▶ What is required: Return the following from the records below: each line, word for word, starting with the line that contains "Instruction: Expand the" and going on through the line that contains "Where should I", with nothing outside that range.

Supplied data section start

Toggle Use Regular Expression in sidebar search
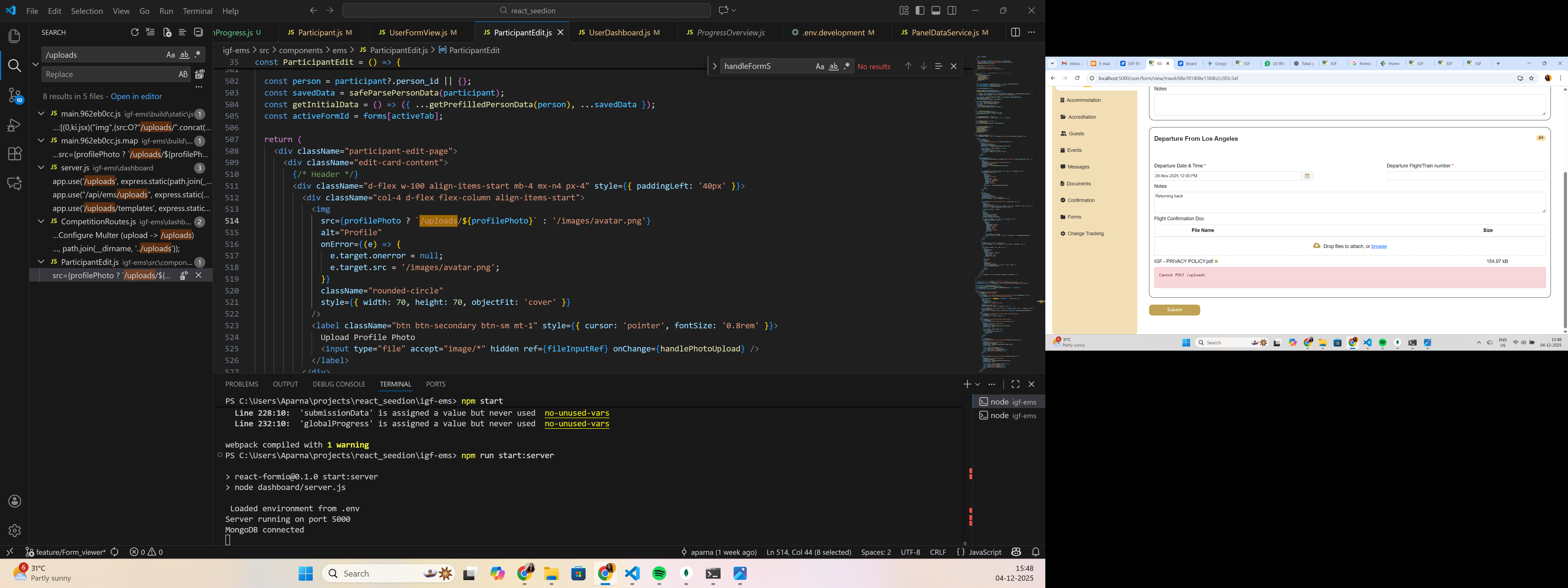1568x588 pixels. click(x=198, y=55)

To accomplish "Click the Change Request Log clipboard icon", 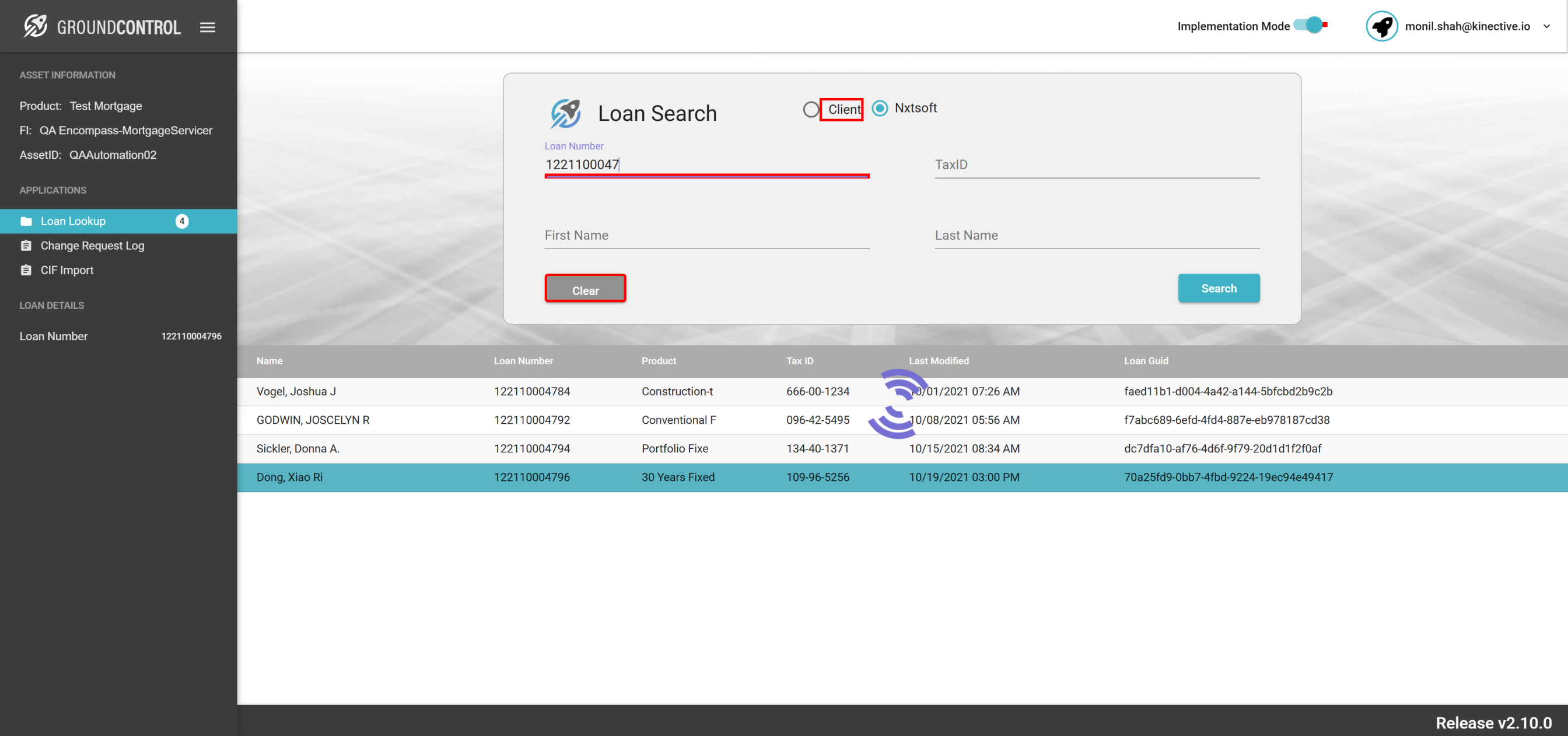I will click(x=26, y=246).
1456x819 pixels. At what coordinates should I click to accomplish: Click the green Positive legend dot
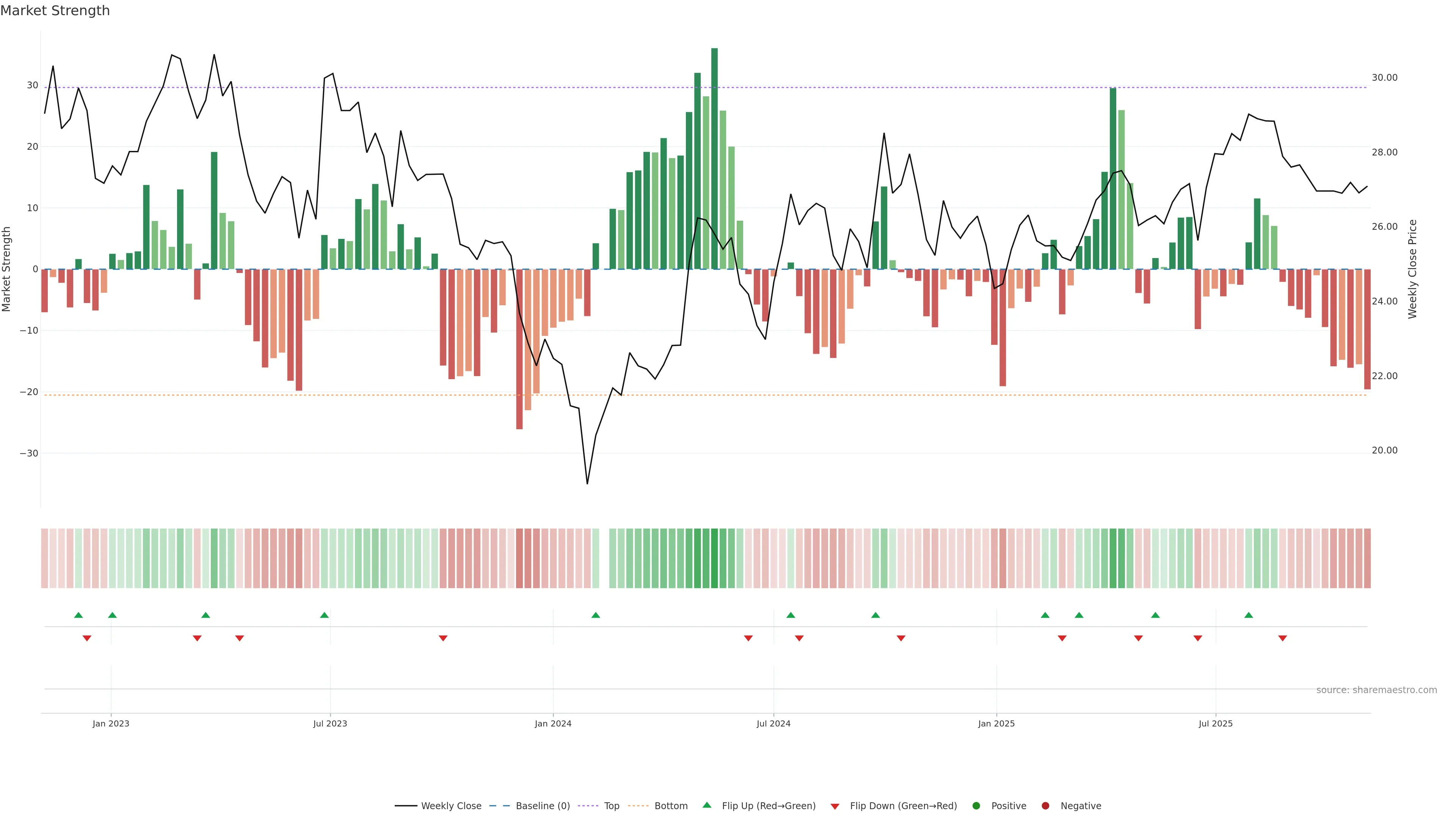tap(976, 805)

Supplied data section end
Supplied data section start

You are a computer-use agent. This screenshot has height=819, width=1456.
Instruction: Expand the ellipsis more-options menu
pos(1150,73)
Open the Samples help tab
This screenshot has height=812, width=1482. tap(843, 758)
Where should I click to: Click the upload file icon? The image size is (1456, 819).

Supplied data section end
Supplied data section start

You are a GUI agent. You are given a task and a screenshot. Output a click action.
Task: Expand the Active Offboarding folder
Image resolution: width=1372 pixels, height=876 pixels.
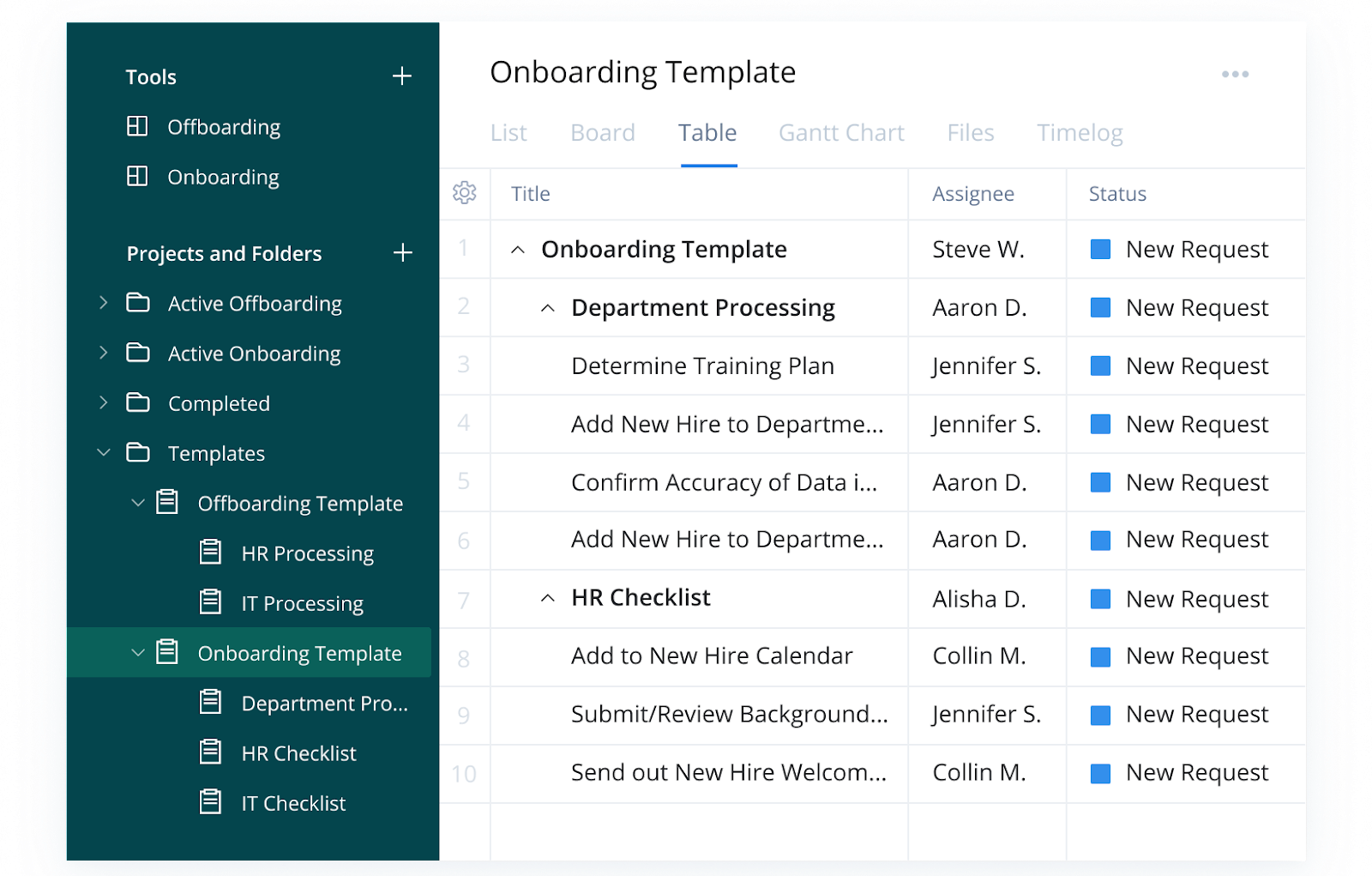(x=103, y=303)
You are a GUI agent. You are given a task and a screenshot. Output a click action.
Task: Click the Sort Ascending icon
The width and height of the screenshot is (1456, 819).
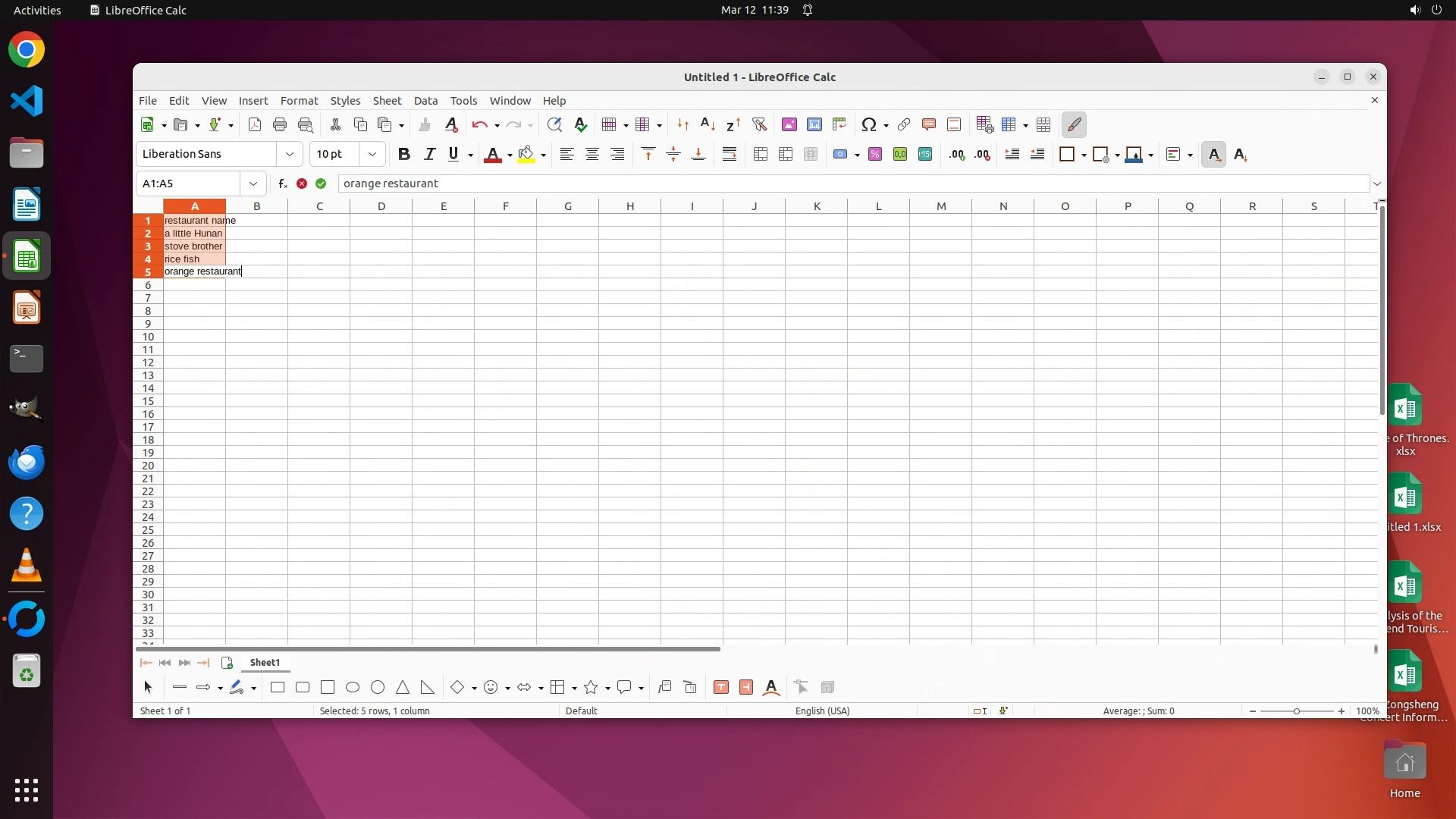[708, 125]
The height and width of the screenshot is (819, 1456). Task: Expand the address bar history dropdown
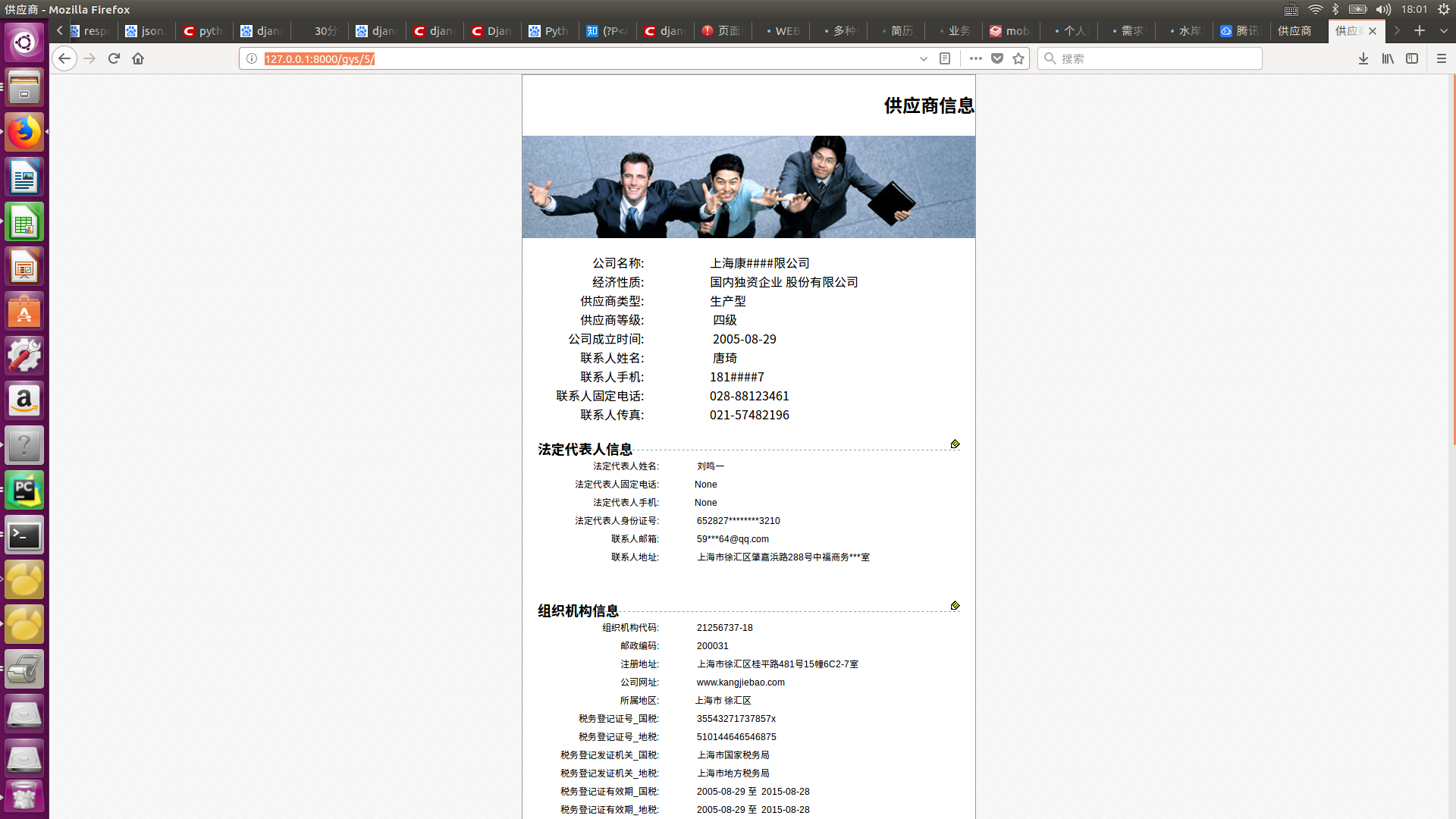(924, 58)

Supplied data section end

▶ Output for this exercise:
Instruction: Expand the ellipsis more-options menu
pos(1150,73)
Open the Samples help tab
This screenshot has height=812, width=1482. tap(843, 758)
Where should I click to: Click the upload file icon? The image size is (1456, 819).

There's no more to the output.